Document passage:
Robin Hanson has wondered why folks seem concerned about inequality based on some stuff, like race, gender, sexuality, ethnicity, and disability, but not other stuff, like height, appearance, intelligence, sleep, conscientiousness, and perhaps most importantly, happiness.
My explanation: Race, gender, sexuality, ethnicity, and disability are fairly discrete ways of classifying people. Most people (though not all) can be categorized fairly neatly in to a single race, birth gender, desired gender, and sexual orientation. By contrast, looks, smarts, and happiness all vary in a continuous fashion. For some/all of these characteristics, there's a bell curve--many people in the middle and fewer people at the extremes.
Why should this matter? One of the things that comes up a lot on this blog is how irrational people tend to get when talking about politics. For a really rousing political argument, you need group identification--hence the Greens and the Blues in Eliezer's original politics essay. How would that essay be different if everyone was a different shade of turquoise, somewhere on a continuum between blue and green?

Collected data:
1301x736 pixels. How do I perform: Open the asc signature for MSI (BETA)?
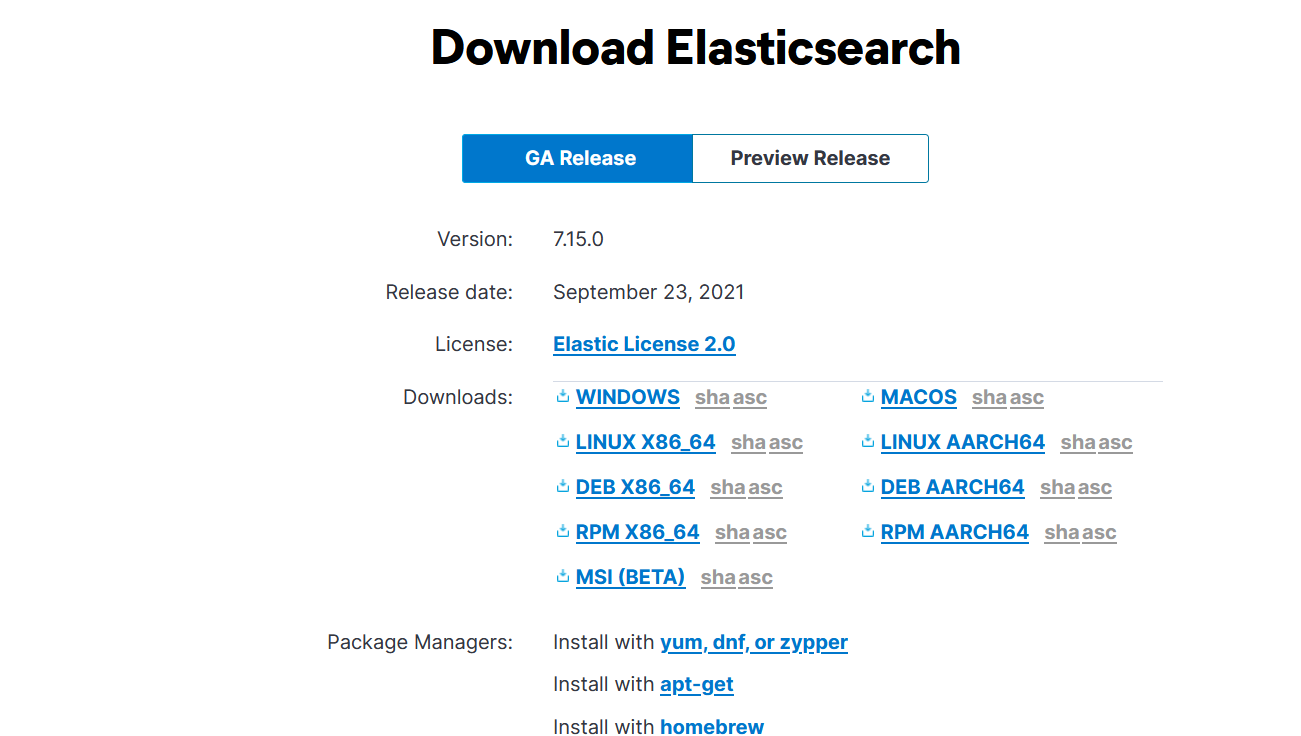(x=755, y=578)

Task set:
(1) Answer these about the passage on inequality:
(a) Who has wondered why people care about inequality based on some traits but not others?
(b) Which three characteristics does the passage say vary in a continuous fashion?
(c) What two groups appear in Eliezer's original politics essay?
(2) Please write out the passage on inequality word for word, from "My explanation: Race, gender, sexuality, ethnicity, and" down to "blue and green?".

Expected answers:
(1)
(a) Robin Hanson
(b) Looks, smarts, and happiness
(c) The Greens and the Blues

(2)
My explanation: Race, gender, sexuality, ethnicity, and disability are fairly discrete ways of classifying people. Most people (though not all) can be categorized fairly neatly in to a single race, birth gender, desired gender, and sexual orientation. By contrast, looks, smarts, and happiness all vary in a continuous fashion. For some/all of these characteristics, there's a bell curve--many people in the middle and fewer people at the extremes.
Why should this matter? One of the things that comes up a lot on this blog is how irrational people tend to get when talking about politics. For a really rousing political argument, you need group identification--hence the Greens and the Blues in Eliezer's original politics essay. How would that essay be different if everyone was a different shade of turquoise, somewhere on a continuum between blue and green?